Le porte-avions Minsk dans le port de Shenzhen, le 10 mai 2000, lors de sa transformation en attraction. | Dustin Shum / AFP
Le porte-avions Minsk dans le port de Shenzhen, le 10 mai 2000, lors de sa transformation en attraction. | Dustin Shum / AFP

Pourquoi un porte-avions soviétique rouille-t-il dans un fleuve en Chine?

Un itinéraire surprenant, de la marine de l'URSS à un lagon artificiel chinois en passant par un parc d'attractions.

Les automobilistes qui traversent le fleuve Yangzi Jiang (ou «fleuve bleu») en direction de la ville de Nantong feraient bien de regarder sur leur gauche. Dans un lagon artificiel près du pont de Sutong, trône un porte-avions soviétique de 40.000 tonnes.

Que fait ce navire au beau milieu des terres agricoles qui bordent Shanghai, à plus de 100 kilomètres de l'océan? Tout commence en 1972, raconte The Drive, lorsque le porte-avions Minsk est mis à flot dans l'actuelle Ukraine, puis rejoint la flotte de l'Union soviétique stationnée dans l'océan Pacifique.

Lors de l'effondrement de l'URSS en 1991, le navire anti-sous-marins récupère le pavillon russe. Seulement, la maintenance des navires de classe Kiev, à laquelle le Minsk appartient, est difficile et coûteuse. D'autant que les installations nécessaires se trouvent en Ukraine, désormais indépendante.

Le Minsk, comme son jumeau le Novorossiysk, sont donc vendus en 1995 à une entreprise coréenne, afin d'être démantelés. Le Novorossiysk est bien désossé, mais des écologistes coréens s'opposent à ce que le Minsk subisse le même sort. Il est alors vendu à Guangdong Ship Dismantling, une entreprise chinoise, qui elle-même le revend à Si Ke Investment, une société spécialisée dans les bornes d'arcades.

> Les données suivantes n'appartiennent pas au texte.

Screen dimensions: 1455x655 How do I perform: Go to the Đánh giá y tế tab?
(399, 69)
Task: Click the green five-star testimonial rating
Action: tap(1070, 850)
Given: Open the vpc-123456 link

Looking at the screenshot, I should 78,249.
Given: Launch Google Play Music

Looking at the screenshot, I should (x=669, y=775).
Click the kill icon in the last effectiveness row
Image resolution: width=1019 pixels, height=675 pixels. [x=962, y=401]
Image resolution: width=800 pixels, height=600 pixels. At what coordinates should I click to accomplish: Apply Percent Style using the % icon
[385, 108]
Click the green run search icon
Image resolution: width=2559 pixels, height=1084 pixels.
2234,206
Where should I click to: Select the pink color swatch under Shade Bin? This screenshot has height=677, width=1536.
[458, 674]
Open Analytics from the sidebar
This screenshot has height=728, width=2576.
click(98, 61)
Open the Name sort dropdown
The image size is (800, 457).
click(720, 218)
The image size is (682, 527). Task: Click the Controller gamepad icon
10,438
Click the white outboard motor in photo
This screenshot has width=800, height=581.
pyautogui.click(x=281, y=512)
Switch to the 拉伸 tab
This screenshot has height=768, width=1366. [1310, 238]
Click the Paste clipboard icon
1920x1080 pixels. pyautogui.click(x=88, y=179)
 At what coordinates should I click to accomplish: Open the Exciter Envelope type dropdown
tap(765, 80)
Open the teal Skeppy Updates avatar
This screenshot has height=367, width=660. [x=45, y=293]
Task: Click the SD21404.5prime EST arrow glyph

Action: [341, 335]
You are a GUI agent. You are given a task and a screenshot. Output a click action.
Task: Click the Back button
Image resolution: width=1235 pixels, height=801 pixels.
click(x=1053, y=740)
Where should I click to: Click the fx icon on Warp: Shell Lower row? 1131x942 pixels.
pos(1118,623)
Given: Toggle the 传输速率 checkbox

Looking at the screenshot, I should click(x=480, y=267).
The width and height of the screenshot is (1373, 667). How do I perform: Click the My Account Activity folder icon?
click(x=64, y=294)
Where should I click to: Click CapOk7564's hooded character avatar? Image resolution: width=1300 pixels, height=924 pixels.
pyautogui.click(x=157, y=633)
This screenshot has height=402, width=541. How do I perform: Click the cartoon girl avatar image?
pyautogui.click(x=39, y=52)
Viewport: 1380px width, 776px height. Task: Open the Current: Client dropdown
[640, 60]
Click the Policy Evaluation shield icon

Et le navire de guerre devint une attraction

Le Minsk accoste finalement dans le port de Shenzhen, face à Hong Kong, et devient la pièce principale du musée et parc d'attractions militaire Minsk World. Une collection hétéroclite d'avions de chasse et d'hélicoptères, ainsi que des missiles et des bombes inactives y sont exposés; des numéros musicaux sont proposés aux touristes sur la piste d'atterrissage.

Un article du Washington Post évoque en 1999 des rumeurs selon lesquelles Minsk World est une couverture censée dissimuler un autre projet: la Chine, dont l'armée n'était à l'époque pas dotée de porte-avions, aurait voulu remilitariser le bâtiment, ou en tout cas le faire étudier par ses ingénieurs militaires.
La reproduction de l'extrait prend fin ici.